◆ Stored data:

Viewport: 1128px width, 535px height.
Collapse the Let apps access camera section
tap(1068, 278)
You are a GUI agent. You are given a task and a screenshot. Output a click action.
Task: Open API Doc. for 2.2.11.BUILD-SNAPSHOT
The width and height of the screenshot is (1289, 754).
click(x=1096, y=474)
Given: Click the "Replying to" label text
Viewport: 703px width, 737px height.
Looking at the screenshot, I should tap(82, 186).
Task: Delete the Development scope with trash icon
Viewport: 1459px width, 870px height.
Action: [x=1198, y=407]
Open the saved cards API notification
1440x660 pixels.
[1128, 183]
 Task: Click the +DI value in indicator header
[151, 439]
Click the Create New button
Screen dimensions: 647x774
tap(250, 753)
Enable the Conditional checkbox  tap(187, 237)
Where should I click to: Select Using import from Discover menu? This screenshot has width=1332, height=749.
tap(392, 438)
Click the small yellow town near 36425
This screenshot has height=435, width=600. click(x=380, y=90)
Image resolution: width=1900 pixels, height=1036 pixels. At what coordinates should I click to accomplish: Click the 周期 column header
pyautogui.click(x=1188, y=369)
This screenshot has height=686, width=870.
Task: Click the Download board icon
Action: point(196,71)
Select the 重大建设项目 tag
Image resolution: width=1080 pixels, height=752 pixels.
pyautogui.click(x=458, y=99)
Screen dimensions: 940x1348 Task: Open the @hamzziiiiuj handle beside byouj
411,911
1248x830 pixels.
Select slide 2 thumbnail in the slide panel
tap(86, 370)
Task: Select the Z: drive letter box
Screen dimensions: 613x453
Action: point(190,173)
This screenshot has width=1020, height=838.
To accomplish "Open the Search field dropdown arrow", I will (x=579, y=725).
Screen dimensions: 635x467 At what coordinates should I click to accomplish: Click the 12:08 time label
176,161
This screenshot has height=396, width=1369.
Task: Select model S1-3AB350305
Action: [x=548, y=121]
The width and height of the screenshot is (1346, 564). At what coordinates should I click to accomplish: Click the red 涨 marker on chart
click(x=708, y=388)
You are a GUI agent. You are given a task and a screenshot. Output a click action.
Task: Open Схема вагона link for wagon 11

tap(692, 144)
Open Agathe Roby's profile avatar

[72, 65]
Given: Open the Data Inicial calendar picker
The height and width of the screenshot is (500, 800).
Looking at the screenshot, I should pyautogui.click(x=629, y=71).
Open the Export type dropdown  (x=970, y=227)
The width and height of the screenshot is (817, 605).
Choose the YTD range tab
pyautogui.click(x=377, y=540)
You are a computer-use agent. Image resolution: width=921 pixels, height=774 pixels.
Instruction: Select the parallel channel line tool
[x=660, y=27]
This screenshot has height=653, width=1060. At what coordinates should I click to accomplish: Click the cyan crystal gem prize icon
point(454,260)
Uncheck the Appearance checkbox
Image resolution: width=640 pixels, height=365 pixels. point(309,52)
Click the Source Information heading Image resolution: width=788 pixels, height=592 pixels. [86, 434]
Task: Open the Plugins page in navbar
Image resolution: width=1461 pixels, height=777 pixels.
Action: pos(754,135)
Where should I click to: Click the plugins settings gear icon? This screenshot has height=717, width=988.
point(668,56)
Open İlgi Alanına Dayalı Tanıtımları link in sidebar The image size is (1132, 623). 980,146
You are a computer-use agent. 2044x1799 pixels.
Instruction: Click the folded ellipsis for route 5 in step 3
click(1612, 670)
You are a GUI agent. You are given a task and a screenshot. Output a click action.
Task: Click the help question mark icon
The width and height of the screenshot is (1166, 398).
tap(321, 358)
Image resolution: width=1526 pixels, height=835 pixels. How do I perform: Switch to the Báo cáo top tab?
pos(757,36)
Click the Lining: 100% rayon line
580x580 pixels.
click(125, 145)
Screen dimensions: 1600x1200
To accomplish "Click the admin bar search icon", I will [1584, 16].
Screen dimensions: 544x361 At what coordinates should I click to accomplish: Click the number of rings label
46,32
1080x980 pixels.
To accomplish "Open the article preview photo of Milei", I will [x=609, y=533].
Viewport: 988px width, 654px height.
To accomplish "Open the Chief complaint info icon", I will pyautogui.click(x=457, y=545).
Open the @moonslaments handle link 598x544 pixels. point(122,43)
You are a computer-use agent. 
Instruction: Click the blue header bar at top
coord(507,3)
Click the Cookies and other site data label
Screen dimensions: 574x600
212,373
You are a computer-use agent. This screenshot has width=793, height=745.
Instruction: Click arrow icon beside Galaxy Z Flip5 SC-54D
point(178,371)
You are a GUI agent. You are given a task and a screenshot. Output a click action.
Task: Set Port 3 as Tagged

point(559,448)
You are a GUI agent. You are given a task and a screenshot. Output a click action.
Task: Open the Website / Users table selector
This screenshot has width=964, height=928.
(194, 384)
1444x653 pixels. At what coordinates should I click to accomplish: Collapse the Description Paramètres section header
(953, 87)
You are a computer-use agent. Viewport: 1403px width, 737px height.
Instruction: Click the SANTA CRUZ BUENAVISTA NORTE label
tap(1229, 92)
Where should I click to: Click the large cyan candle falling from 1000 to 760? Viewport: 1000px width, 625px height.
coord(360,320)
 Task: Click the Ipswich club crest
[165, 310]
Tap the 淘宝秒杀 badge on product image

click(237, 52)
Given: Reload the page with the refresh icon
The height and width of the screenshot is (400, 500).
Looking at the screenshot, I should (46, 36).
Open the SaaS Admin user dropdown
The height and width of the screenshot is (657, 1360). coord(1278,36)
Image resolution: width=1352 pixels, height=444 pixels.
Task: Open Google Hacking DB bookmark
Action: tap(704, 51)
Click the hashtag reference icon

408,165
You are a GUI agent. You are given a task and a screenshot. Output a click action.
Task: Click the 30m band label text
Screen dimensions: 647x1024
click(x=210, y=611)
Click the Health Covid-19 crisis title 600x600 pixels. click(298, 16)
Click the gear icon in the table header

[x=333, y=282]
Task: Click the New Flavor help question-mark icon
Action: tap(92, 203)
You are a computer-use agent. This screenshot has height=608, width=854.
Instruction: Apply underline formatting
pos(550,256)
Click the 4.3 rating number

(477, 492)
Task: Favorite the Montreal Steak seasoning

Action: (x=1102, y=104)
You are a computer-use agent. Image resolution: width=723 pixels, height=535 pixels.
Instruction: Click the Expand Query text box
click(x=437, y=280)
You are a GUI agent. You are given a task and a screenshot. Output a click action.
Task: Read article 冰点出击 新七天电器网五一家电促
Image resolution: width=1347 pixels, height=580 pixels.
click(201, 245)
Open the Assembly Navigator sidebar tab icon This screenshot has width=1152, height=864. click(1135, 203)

◆ What you have to do:
Copy out the full set of entries without altering anything.

◆ Response to the task:
Viewport: 1128px width, 535px height.
Collapse the Let apps access camera section
tap(1068, 278)
You are a GUI agent. You are given a task and a screenshot. Output a click action.
Task: Open API Doc. for 2.2.11.BUILD-SNAPSHOT
The width and height of the screenshot is (1289, 754).
click(x=1096, y=474)
Given: Click the "Replying to" label text
Viewport: 703px width, 737px height.
Looking at the screenshot, I should tap(82, 186).
Task: Delete the Development scope with trash icon
Viewport: 1459px width, 870px height.
Action: [x=1198, y=407]
Open the saved cards API notification
1440x660 pixels.
[1128, 183]
 Task: Click the +DI value in indicator header
[151, 439]
Click the Create New button
Screen dimensions: 647x774
tap(250, 753)
Enable the Conditional checkbox  tap(187, 237)
Where should I click to: Select Using import from Discover menu? This screenshot has width=1332, height=749.
tap(392, 438)
Click the small yellow town near 36425
This screenshot has height=435, width=600. click(x=380, y=90)
Image resolution: width=1900 pixels, height=1036 pixels. At what coordinates should I click to accomplish: Click the 周期 column header
pyautogui.click(x=1188, y=369)
This screenshot has height=686, width=870.
Task: Click the Download board icon
Action: point(196,71)
Select the 重大建设项目 tag
Image resolution: width=1080 pixels, height=752 pixels.
pyautogui.click(x=458, y=99)
Screen dimensions: 940x1348 Task: Open the @hamzziiiiuj handle beside byouj
411,911
1248x830 pixels.
Select slide 2 thumbnail in the slide panel
tap(86, 370)
Task: Select the Z: drive letter box
Screen dimensions: 613x453
Action: point(190,173)
This screenshot has width=1020, height=838.
To accomplish "Open the Search field dropdown arrow", I will (x=579, y=725).
Screen dimensions: 635x467 At what coordinates should I click to accomplish: Click the 12:08 time label
176,161
This screenshot has height=396, width=1369.
Task: Select model S1-3AB350305
Action: [x=548, y=121]
The width and height of the screenshot is (1346, 564). At what coordinates should I click to accomplish: Click the red 涨 marker on chart
click(x=708, y=388)
You are a GUI agent. You are given a task and a screenshot. Output a click action.
Task: Open Схема вагона link for wagon 11

tap(692, 144)
Open Agathe Roby's profile avatar

[72, 65]
Given: Open the Data Inicial calendar picker
The height and width of the screenshot is (500, 800).
Looking at the screenshot, I should pyautogui.click(x=629, y=71).
Open the Export type dropdown  (x=970, y=227)
The width and height of the screenshot is (817, 605).
Choose the YTD range tab
pyautogui.click(x=377, y=540)
You are a computer-use agent. Image resolution: width=921 pixels, height=774 pixels.
Instruction: Select the parallel channel line tool
[x=660, y=27]
This screenshot has height=653, width=1060. At what coordinates should I click to accomplish: Click the cyan crystal gem prize icon
point(454,260)
Uncheck the Appearance checkbox
Image resolution: width=640 pixels, height=365 pixels. point(309,52)
Click the Source Information heading Image resolution: width=788 pixels, height=592 pixels. [86, 434]
Task: Open the Plugins page in navbar
Image resolution: width=1461 pixels, height=777 pixels.
Action: pos(754,135)
Where should I click to: Click the plugins settings gear icon? This screenshot has height=717, width=988.
point(668,56)
Open İlgi Alanına Dayalı Tanıtımları link in sidebar The image size is (1132, 623). 980,146
You are a computer-use agent. 2044x1799 pixels.
Instruction: Click the folded ellipsis for route 5 in step 3
click(1612, 670)
You are a GUI agent. You are given a task and a screenshot. Output a click action.
Task: Click the help question mark icon
The width and height of the screenshot is (1166, 398).
tap(321, 358)
Image resolution: width=1526 pixels, height=835 pixels. How do I perform: Switch to the Báo cáo top tab?
pos(757,36)
Click the Lining: 100% rayon line
580x580 pixels.
click(125, 145)
Screen dimensions: 1600x1200
To accomplish "Click the admin bar search icon", I will [1584, 16].
Screen dimensions: 544x361 At what coordinates should I click to accomplish: Click the number of rings label
46,32
1080x980 pixels.
To accomplish "Open the article preview photo of Milei", I will [x=609, y=533].
Viewport: 988px width, 654px height.
To accomplish "Open the Chief complaint info icon", I will pyautogui.click(x=457, y=545).
Open the @moonslaments handle link 598x544 pixels. point(122,43)
You are a computer-use agent. 
Instruction: Click the blue header bar at top
coord(507,3)
Click the Cookies and other site data label
Screen dimensions: 574x600
212,373
You are a computer-use agent. This screenshot has width=793, height=745.
Instruction: Click arrow icon beside Galaxy Z Flip5 SC-54D
point(178,371)
You are a GUI agent. You are given a task and a screenshot. Output a click action.
Task: Set Port 3 as Tagged

point(559,448)
You are a GUI agent. You are given a task and a screenshot. Output a click action.
Task: Open the Website / Users table selector
This screenshot has width=964, height=928.
(194, 384)
1444x653 pixels. At what coordinates should I click to accomplish: Collapse the Description Paramètres section header
(953, 87)
You are a computer-use agent. Viewport: 1403px width, 737px height.
Instruction: Click the SANTA CRUZ BUENAVISTA NORTE label
tap(1229, 92)
Where should I click to: Click the large cyan candle falling from 1000 to 760? Viewport: 1000px width, 625px height.
coord(360,320)
 Task: Click the Ipswich club crest
[165, 310]
Tap the 淘宝秒杀 badge on product image

click(237, 52)
Given: Reload the page with the refresh icon
The height and width of the screenshot is (400, 500).
Looking at the screenshot, I should (46, 36).
Open the SaaS Admin user dropdown
The height and width of the screenshot is (657, 1360). coord(1278,36)
Image resolution: width=1352 pixels, height=444 pixels.
Task: Open Google Hacking DB bookmark
Action: tap(704, 51)
Click the hashtag reference icon

408,165
You are a GUI agent. You are given a task and a screenshot. Output a click action.
Task: Click the 30m band label text
Screen dimensions: 647x1024
click(x=210, y=611)
Click the Health Covid-19 crisis title 600x600 pixels. click(298, 16)
Click the gear icon in the table header

[x=333, y=282]
Task: Click the New Flavor help question-mark icon
Action: tap(92, 203)
You are a computer-use agent. This screenshot has height=608, width=854.
Instruction: Apply underline formatting
pos(550,256)
Click the 4.3 rating number

(477, 492)
Task: Favorite the Montreal Steak seasoning

Action: (x=1102, y=104)
You are a computer-use agent. Image resolution: width=723 pixels, height=535 pixels.
Instruction: Click the Expand Query text box
click(x=437, y=280)
You are a GUI agent. You are given a task and a screenshot. Output a click action.
Task: Read article 冰点出击 新七天电器网五一家电促
Image resolution: width=1347 pixels, height=580 pixels.
click(201, 245)
Open the Assembly Navigator sidebar tab icon This screenshot has width=1152, height=864. click(1135, 203)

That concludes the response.